CME Question 2: What percentage of patients with one symptomatic genital HSV infection will experience another?
A: 5%
B: 10%
C: 25%
D: 50%
E: 85%
The correct answer is E: The recurrence rate of genital HSV after the initial episode is very high (85%).
Pearl Question 1 (T/F): Fever, physical or emotional stress, ultraviolet light exposure, and axonal injury can cause reactivation of HSV.
The correct answer is True: Sunscreen use can help reduce herpes labialis occurrences.
Pearl Question 2 (T/F): A dental hygienist visits the ED with multiple painful vesicular lesions on her finger. Herpetic whitlow is the likely diagnosis.
The correct answer is True: Health care personnel (especially medical and dental) should use universal precautions (eg, gloves) to prevent herpetic whitlow.
Pearl Question 3 (T/F): The diagnosis of herpetic keratoconjunctivitis is confirmed by finding diffuse punctate lesions on the cornea associated with marked conjunctival hyperemia.
The correct answer is False: Herpetic keratoconjunctivitis is characterized by a dendritic pattern on the cornea under slit-lamp examination.
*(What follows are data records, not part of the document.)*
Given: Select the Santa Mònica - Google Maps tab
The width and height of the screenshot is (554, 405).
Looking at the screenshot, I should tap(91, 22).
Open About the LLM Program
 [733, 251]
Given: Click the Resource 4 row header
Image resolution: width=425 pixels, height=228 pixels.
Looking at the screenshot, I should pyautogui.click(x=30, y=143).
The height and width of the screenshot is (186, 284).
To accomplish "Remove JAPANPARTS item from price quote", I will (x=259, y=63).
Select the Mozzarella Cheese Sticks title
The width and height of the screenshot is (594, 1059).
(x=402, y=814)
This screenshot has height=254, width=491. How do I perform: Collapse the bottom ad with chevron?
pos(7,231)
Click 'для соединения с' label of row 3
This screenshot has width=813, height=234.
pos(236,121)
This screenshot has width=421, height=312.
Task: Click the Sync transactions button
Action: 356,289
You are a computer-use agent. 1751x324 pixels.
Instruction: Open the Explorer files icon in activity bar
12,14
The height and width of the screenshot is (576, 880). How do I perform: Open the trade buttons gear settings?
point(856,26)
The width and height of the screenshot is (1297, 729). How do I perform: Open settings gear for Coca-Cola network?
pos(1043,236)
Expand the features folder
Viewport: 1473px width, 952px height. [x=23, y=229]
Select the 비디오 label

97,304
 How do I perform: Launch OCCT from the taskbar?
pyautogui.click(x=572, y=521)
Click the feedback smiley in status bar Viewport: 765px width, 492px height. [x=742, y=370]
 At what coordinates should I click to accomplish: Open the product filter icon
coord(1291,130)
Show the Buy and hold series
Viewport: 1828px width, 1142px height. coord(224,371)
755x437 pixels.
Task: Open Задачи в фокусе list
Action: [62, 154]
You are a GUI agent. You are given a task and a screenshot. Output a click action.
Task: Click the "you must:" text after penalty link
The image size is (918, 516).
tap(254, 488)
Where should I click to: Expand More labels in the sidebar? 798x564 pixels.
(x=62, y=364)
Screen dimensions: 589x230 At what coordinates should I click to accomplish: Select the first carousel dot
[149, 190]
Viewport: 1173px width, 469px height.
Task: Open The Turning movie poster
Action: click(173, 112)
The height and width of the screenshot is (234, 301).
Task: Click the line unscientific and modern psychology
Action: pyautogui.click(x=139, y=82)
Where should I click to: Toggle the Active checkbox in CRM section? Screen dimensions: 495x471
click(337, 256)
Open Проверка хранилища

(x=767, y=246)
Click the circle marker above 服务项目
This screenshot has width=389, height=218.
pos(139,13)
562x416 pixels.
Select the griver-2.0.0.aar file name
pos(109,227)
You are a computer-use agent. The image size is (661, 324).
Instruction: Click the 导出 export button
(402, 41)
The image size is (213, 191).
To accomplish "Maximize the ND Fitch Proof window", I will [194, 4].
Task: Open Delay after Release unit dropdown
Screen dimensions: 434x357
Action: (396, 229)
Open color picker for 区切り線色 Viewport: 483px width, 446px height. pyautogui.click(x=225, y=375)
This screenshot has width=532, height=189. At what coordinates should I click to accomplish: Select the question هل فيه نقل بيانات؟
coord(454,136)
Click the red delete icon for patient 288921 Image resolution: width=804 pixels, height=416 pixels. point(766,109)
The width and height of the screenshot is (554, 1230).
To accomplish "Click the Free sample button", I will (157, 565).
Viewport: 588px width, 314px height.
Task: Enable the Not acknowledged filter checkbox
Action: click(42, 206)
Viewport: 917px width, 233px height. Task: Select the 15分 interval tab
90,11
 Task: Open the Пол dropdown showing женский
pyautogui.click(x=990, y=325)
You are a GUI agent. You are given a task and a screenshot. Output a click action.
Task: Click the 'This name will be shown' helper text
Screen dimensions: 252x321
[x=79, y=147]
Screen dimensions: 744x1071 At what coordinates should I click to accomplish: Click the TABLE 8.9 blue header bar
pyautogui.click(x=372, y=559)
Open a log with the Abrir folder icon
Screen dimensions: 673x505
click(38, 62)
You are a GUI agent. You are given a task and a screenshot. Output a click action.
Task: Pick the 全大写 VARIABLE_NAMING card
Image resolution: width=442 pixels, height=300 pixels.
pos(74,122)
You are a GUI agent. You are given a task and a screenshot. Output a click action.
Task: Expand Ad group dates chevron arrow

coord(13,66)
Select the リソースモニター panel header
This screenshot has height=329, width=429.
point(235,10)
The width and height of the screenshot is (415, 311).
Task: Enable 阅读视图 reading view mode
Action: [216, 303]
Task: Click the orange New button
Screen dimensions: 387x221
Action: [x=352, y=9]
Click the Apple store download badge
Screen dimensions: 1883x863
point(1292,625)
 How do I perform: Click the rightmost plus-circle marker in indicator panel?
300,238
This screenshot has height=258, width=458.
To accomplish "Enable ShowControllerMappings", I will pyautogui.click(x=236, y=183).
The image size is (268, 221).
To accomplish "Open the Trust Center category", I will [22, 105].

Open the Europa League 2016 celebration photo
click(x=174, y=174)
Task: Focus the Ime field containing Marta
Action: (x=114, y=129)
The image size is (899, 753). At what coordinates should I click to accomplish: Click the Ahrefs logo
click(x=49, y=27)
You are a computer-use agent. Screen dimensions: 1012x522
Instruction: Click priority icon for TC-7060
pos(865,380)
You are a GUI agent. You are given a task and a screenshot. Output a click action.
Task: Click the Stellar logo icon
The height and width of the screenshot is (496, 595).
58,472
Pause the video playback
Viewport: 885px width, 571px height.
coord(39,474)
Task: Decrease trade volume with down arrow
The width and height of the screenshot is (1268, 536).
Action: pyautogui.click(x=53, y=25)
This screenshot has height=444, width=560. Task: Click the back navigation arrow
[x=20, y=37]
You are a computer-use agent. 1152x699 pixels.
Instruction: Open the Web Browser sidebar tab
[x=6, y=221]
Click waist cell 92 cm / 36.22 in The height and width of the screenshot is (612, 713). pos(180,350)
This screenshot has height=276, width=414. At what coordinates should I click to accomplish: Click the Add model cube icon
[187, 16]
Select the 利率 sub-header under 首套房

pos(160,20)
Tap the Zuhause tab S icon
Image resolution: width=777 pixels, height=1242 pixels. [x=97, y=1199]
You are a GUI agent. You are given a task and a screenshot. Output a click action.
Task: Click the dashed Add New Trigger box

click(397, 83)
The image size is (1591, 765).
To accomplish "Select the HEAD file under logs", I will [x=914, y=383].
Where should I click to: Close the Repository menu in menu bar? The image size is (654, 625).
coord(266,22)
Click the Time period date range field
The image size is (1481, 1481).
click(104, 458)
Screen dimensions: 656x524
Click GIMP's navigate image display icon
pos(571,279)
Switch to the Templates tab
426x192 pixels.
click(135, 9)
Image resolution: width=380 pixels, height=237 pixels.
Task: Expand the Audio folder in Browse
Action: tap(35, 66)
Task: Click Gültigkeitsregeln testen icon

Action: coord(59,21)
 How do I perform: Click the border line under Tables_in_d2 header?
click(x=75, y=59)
Pearl Question 4 (T/F): Additional counseling should be offered to patients with genital HSV.
The correct answer is True: Genital herpes is an STD. Test and treat patients for other STDs. Advise the patient always to use condoms and to refrain from sexual intercourse during acute flares of the disease. Counseling and emotional support also are available.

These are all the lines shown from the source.